Caitlin Rose: The Stand-In
Rating: 4 out of 5 stars
“So long ago my radio heart got broken/the songs I want to hear, they never play,” laments Caitlin Rose on the opening track of her sophomore album. Assuming those tunes are a mix of country, pop and rock that dominated the airwaves in the mid to late ’70s, Rose is determined to create them herself. She does just that to stunning effect with sweeping, bucolic melodies enhanced by widescreen, Technicolor production and occasional strings. Her girlish, sweet voice perfectly complements these dozen gems, some of which like the Patsy Cline-styled “Golden Boy” seem like covers from an earlier, simpler time. The mature, somewhat retro approach belies her young age, which at 25 has already assimilated the music of decades ago.
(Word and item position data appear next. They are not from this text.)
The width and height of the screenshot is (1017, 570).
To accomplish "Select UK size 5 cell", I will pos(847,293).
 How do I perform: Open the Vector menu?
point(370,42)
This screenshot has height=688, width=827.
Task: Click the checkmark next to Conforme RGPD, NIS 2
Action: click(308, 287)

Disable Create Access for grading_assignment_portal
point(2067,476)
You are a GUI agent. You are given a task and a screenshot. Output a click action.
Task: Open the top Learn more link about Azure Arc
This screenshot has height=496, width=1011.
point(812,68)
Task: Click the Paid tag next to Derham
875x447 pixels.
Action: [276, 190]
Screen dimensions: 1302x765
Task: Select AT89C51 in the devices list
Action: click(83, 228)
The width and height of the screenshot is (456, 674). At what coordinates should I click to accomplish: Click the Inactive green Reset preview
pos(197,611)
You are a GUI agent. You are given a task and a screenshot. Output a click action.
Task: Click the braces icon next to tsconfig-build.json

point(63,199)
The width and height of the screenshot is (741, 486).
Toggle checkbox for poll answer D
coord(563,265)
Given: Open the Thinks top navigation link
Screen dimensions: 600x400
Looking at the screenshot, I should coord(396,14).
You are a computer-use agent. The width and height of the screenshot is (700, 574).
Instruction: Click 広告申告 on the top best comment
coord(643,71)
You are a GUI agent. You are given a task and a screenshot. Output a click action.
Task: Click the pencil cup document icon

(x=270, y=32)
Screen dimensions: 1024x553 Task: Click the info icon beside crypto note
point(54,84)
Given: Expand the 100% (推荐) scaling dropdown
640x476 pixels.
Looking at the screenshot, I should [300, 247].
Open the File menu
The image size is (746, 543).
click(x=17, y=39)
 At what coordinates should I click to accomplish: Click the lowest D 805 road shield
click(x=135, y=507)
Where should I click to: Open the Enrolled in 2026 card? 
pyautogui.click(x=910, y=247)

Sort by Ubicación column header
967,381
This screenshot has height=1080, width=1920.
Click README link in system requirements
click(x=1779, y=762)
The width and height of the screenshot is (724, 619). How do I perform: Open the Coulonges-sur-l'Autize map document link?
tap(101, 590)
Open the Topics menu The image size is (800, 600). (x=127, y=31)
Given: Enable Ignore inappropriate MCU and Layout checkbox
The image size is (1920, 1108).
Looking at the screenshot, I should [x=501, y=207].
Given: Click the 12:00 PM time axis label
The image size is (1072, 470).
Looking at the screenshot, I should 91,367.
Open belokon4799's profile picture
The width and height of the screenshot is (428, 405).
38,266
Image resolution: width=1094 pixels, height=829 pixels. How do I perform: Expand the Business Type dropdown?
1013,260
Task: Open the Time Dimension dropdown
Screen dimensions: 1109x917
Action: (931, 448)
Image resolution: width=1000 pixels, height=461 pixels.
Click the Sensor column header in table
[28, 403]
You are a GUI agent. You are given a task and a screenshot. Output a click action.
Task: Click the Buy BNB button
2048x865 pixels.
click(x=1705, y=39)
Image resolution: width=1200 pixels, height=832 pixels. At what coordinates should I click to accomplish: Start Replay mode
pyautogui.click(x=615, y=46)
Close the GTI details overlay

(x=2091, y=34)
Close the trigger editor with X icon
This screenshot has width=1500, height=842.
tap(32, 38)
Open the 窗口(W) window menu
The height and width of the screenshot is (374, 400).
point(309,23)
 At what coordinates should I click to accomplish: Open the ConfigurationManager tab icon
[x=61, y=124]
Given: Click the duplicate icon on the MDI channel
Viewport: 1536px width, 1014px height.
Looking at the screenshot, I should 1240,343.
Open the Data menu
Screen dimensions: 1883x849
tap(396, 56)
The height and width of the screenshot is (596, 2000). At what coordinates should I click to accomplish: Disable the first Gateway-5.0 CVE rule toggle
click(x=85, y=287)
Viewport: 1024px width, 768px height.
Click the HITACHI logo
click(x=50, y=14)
Strains of ’60s girl groups join with a countrypolitan sound and Linda Ronstadt’s sweet and tangy California rock, all layered with slide and pedal steel guitars, chiming keyboards and pumping beats. They yield tight, beautifully written, crackling songs that are contemporary yet rooted in a past she is too young to remember. Tracks such as “Only a Clown,” the sumptuously rocking “Waitin’” and the lead single “I Was Cruel” would be ripe to become classics if only radio played music this good anymore. With an album as consistently strong as The Stand-In at this early stage, she has an impressive career ahead. Get on board now because this will turn out to be one of finest, most assured roots releases of the year.